Эта проповедь, получившая название Огненной, представляет собой блестящую критику ведической религиозной системы. В центре проповеди Будда поставил священный ведический символ, огонь, показывая, что он является воплощением всего неправильного в человеческой жизни. Огонь олицетворяет домашний очаг и домашний уклад, с которыми должен решительно порвать каждый, кто стремится познать духовную истину. Огонь к тому же есть красноречивый символ неугомонных деструктивных, хотя и преходящих процессов, формирующих сознание человека. Будда намеренно и с определенной долей иронии уподобил три пагубных огня — жажды бытия, ненависти и незнания — трем священным огням Вед. Не давая им угаснуть, брамины ошибочно считают, что тем самым поддерживают свою святость, а на самом деле лишь подпитывают собственное себялюбие. Огненная проповедь примечательна еще и как пример выдающегося полемического мастерства, которое помогало Будде найти доходчивые аргументы для любой аудитории и сделать проповедь созвучной чаяниям тех, кому она была адресована. Огнепоклонникам, браминам, которые входили в общины трех братьев Кассапа, Будда растолковал основы Дхармы при помощи огненных символов и вызвал такое глубокое преображение их религиозного сознания, что они немедленно приняли Дхарму, постигли нирвану и стали архатами.

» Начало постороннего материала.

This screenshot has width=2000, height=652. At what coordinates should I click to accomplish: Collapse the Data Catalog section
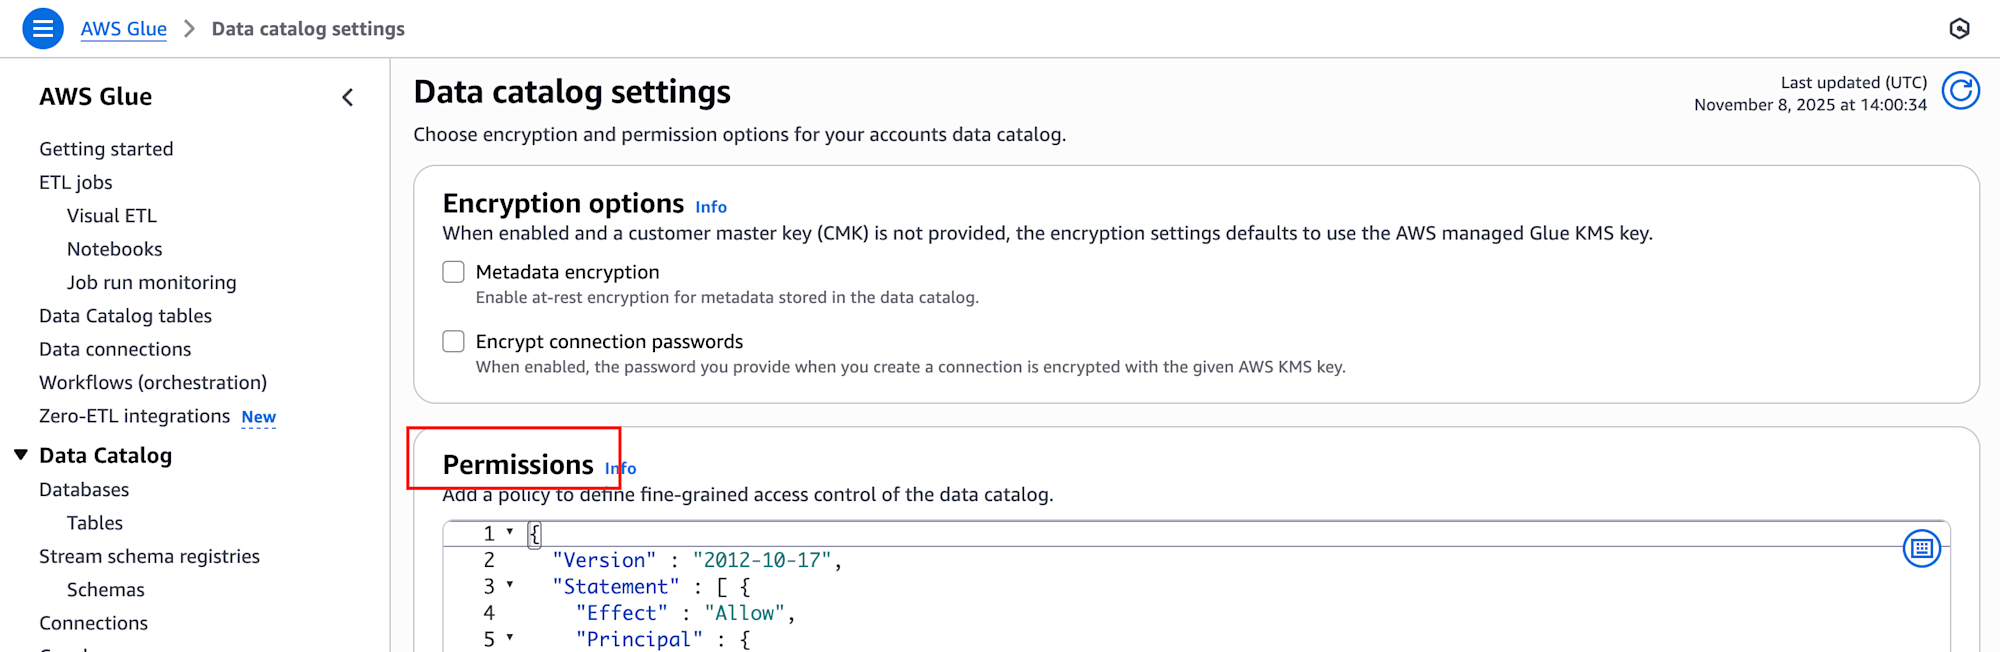21,455
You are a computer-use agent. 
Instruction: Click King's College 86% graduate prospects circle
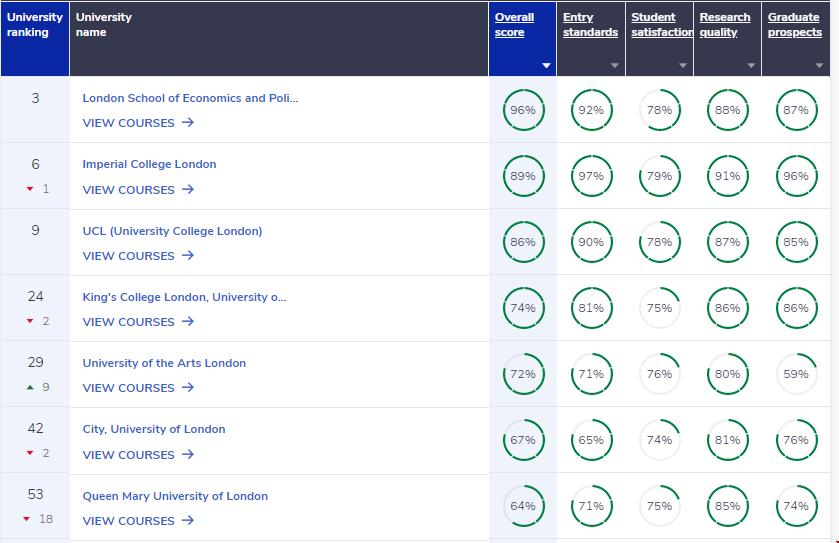[796, 308]
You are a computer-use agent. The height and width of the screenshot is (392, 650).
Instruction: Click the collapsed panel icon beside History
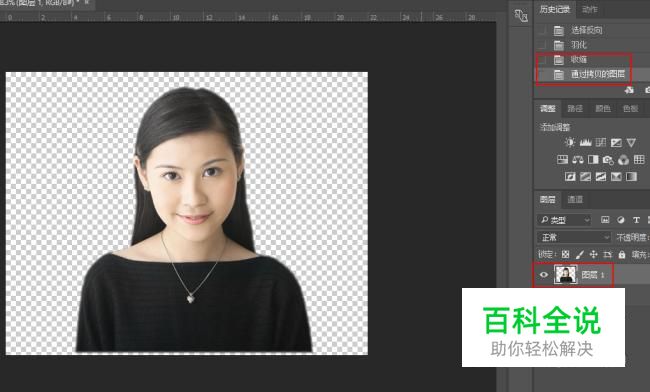click(521, 16)
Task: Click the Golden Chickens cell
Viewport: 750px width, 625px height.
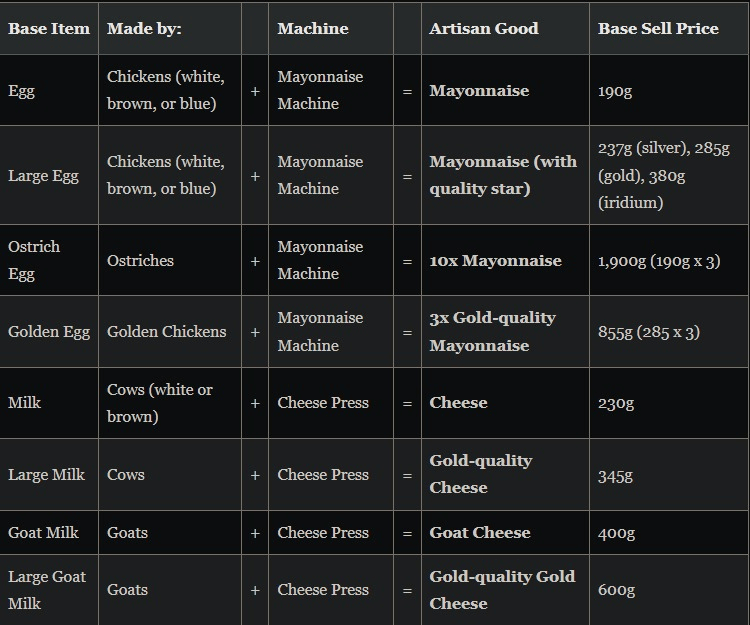Action: [x=167, y=332]
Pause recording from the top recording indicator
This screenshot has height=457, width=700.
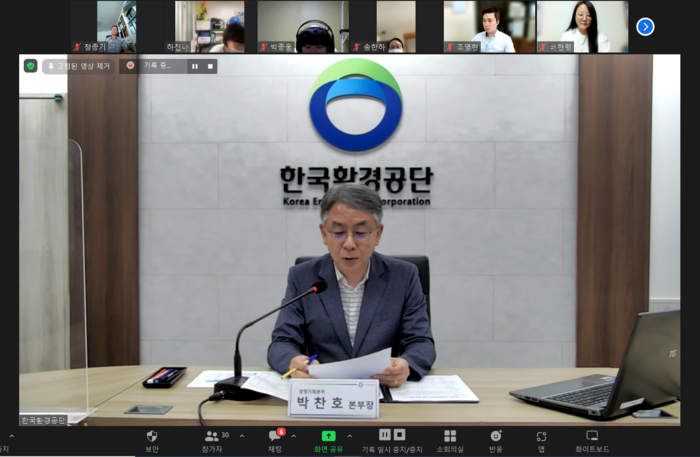click(x=195, y=66)
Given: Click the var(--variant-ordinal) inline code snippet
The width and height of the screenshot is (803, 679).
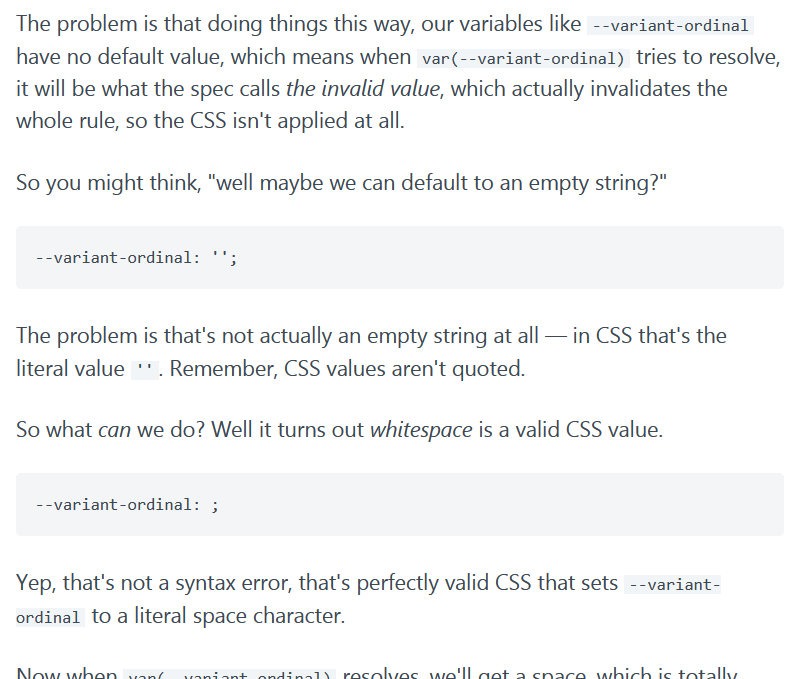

Добившись столь впечатляющего успеха в Урувеле, Будда в конце декабря направляется в сопровождении тысячи новообращенных бхикшу в Раджагаху, столицу царства Магадха. Их появление вызвало в городе настоящий переполох, что неудивительно, потому что в ту эпоху городские жители испытывали неутолимую жажду духовной пищи. Заслышав, что в его столицу пришел человек, который называет себя Буддой, царь Бимбисара сразу захотел повидать его. С огромной толпой браминов, которые вели жизнь обычных домохозяев, царь направился в рощу за пределами города, где остановился Будда. Пришедшие были поражены, увидев среди его учеников Кассапу, известного строгостью аскезы наставника Урувельской общины. Еще более сильное впечатление на Бимбисару и его свиту произвели слова Кассапы, объяснявшие, почему он отказался от огнепоклонства и примкнул к сангхе Будды. Услышав же проповедь Будды, все пришедшие горожане-домохозяева — а Палийский канон указывает, что их было 120 000 человек — сделались мирскими последователями Дхармы. Даже сам царь Бимбисара простерся перед Буддой, умоляя и его сделать мирским учеником. Еще будучи совсем юным, царь Бимбисара мечтал услышать проповедь Будды и понять Дхарму. Сейчас эта мечта, похоже, осуществилась. В тот день он пригласил Будду отобедать у себя во дворце. Так было положено начало долголетнему содружеству Будды и царя Бимбисары.